Some of his inspiration for the show no doubt came from his eight years as a boarder at Prince Alfred College.

   In 1939, three years after it had started, Rex was quoted as saying, "Writing that first episode was a fairly simple procedure. But it was astonishing to me when, told that it had been a success, I was asked to write a second. My ideas usually fizzle out after the first pop!
   "I thought it would be quite beyond me to write a second, and as it had been listed in the programmes I was obliged to do so. Well, after that, I was more than ever convinced that that was the finish, and I forthwith forgot about it.
  "Next I knew was that a series of twenty-six episodes had been sold! I nearly died! Twenty six. However could I write them? But it's marvellous what you can do when you really try.
   "At the end of twelve months, I found myself in the rather delicate position of having to make the most important decision of my life - the decision of whether it would be best to stick to law or to enter radio. For I found that it was scarcely possible to act the part of such a confounded ass at night and expect people to believe that my gravity in court on the following mornings was not also assumed! It wasn't easy to make the choice either. In fact, it took me six weeks to decide to throw in my career with broadcasting, for better or worse."

So how did he keep on writing episode after episode?

"Now that the whole thing is on an established basis I work according to a plan. I keep a digest of past episodes, you see, and arrange each one to a sort of scale. Nevertheless, I have never been able to rid myself of the terrible feeling that hangs over me each morning: the knowledge that before I do anything else I must get another episode written."

When asked where is inspiration came from, he replied,

"I draw on my own past. I was at boarding school for eight years, and then there were my 'Varsity days. I've had to strain my memory to recapture those good-old, bad-old days, but gradually it has all come back to me with a wealth of detail. In fact, many of the incidents in Yes What are simply transplanted holus bolus from my own experiences at school and at college. They are slightly caricatured, of course."

When asked how long it took to write each episode, he said,

"Anything from an hour and a half to four hours."

Did he regret leaving the law?

"Not in the slightest. Nor do I regret the four years spent swotting for it. I don't think any education is ever really wasted."
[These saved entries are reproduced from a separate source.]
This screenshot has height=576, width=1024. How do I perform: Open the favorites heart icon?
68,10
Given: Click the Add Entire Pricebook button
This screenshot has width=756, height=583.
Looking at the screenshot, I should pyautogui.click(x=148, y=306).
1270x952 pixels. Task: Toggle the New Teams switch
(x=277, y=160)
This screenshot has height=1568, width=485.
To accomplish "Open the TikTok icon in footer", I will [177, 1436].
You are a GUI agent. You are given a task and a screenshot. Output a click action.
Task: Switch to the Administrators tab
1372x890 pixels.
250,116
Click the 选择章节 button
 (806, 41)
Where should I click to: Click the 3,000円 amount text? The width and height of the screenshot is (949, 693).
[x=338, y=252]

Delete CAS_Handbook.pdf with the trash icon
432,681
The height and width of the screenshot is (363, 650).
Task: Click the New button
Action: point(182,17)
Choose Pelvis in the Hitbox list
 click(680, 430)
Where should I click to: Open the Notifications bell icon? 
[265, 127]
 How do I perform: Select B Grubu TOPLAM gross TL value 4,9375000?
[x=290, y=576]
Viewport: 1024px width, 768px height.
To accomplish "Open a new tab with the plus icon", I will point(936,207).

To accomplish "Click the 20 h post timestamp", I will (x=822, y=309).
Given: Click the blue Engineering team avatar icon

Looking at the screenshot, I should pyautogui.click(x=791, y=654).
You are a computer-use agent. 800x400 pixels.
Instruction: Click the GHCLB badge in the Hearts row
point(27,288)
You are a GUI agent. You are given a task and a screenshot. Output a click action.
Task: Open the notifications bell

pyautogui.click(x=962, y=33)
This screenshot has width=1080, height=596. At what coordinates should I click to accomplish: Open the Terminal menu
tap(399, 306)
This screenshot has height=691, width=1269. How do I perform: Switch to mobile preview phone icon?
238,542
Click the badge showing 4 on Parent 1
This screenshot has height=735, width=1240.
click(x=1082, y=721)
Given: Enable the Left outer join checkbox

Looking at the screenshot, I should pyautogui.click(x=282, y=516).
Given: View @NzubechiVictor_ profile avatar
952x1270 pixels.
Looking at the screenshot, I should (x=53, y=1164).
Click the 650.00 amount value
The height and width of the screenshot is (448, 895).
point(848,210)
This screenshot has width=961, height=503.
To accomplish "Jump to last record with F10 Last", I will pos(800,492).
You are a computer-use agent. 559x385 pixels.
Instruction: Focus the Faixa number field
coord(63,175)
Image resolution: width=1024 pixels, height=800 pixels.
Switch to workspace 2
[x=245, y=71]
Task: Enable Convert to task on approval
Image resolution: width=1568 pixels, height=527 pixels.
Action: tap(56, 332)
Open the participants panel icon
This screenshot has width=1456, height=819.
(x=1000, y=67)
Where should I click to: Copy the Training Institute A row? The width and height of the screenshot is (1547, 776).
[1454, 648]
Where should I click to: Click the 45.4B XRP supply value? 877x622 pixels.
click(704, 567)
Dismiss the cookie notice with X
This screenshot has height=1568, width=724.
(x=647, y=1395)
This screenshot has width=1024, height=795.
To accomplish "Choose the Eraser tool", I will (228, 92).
Why has "Yes, What?" been so successful?

"Darned if I know. It beats me. Although I suppose people are apt to look back to their school days with a lenient attitude, and they laugh easily at being reminded of the pranks that they themselves have played often enough."
Rex Dawe was 24 years old when the series started. After Yes What, he became one of the regular comics for the Colgate shows during and after the war, and continued to write comedy.
In the 1950s, he moved to Spain, where he died on October 8, 1972, aged 60.